SBA 7(a) Loan Program

  • 7(a) loans are the most basic and often used loans of the SBA’s business loan programs.
  • 7(a) loans are only available on a guaranty basis. This means that they are provided by lenders who choose to structure their own loans in accordance with the SBA’s requirements and who apply and receive a guaranty from the SBA on a portion of the loan. The SBA does not fully guarantee 7(a) loans. The lender and SBA share the risk that a borrower will not able to repay the loan in full. The guarantee is against payment default. It does not cover imprudent decisions by the lender or misrepresentation by the borrower.

What can an SBA 7(a) loan be used for?

  • To buy an existing business
  • Start up capital for a new business
  • Working capital
  • To refinance existing debt
  • To purchase new or used equipment
  • To purchase real estate for business purposes
  • To finance accounts receivable

Ineligible Business

Businesses cannot be engaged in illegal activities, loan packaging, speculation, multi-sales distribution, gambling, investment or lending, or have an owner on parole.
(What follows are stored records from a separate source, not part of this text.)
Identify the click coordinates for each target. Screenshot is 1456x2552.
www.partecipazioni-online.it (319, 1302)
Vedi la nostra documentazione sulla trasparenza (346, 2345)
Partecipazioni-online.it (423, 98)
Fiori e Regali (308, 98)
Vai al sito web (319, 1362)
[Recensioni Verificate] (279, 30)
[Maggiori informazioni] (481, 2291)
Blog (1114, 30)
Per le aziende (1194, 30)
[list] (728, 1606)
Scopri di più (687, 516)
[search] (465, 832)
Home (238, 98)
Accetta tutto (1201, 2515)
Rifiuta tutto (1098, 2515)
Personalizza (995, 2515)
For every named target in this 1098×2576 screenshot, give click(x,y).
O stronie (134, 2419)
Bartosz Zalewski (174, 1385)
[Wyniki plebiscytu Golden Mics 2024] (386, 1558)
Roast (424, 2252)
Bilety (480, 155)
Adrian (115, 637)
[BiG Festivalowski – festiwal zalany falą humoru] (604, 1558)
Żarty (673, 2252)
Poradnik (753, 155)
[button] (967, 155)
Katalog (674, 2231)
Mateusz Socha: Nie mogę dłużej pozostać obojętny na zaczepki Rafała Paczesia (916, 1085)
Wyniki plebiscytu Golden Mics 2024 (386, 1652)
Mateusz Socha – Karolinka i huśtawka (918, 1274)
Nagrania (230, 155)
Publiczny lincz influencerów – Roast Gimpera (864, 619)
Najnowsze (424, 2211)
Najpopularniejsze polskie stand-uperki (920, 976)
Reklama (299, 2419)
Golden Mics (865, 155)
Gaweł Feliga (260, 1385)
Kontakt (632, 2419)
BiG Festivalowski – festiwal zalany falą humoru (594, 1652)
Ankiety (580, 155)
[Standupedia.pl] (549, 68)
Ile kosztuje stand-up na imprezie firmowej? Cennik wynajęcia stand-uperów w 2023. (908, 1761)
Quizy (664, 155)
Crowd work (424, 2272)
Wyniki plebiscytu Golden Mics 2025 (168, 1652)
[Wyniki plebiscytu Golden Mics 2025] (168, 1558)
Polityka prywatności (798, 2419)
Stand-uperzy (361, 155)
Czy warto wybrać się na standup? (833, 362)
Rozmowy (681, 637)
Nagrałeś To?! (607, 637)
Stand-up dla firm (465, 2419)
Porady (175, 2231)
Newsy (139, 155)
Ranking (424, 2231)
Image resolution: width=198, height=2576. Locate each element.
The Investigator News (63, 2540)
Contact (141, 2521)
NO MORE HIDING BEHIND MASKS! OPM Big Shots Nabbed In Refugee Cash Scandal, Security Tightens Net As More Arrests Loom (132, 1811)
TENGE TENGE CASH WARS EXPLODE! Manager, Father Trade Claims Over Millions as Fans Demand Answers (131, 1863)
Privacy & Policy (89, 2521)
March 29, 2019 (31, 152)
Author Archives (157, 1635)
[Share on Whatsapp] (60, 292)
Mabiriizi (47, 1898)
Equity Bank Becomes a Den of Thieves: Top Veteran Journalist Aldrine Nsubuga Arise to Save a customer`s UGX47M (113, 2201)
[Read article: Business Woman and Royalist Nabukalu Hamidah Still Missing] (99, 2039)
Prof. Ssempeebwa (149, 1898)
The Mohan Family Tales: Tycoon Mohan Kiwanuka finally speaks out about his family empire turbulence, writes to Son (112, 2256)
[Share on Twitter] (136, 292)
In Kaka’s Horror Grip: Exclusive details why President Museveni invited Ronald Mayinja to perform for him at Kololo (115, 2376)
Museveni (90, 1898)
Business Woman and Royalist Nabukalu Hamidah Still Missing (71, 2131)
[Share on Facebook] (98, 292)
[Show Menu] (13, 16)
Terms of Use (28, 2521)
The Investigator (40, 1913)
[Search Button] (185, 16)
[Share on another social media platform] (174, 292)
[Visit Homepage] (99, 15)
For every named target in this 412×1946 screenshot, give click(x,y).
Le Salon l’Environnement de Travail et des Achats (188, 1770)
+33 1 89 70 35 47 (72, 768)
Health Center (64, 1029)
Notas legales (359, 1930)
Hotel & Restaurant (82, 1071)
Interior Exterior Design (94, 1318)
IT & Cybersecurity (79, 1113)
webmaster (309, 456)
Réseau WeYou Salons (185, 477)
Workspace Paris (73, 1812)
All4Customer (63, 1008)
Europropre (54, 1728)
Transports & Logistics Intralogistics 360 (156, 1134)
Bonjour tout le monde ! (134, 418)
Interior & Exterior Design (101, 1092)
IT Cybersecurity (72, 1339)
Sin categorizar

  • Real Estate Investment
  • Lending Activities: Bank, Finance and Leasing companies, Insurance companies, etc.
  • Pyramid Sales Plans
  • Illegal Activities
  • Gambling Activities
  • Charitable, Religious, or Other Non-Profit organizations
  • Other Speculative Activities

SBA 7(a) Loan Amount

The 7(a) Loan Program has a maximum loan amount of $5 million dollars. If a business receives an SBA guaranteed loan for $2.0 million, the maximum guaranty to the lender will be for $1.5 million or 75%.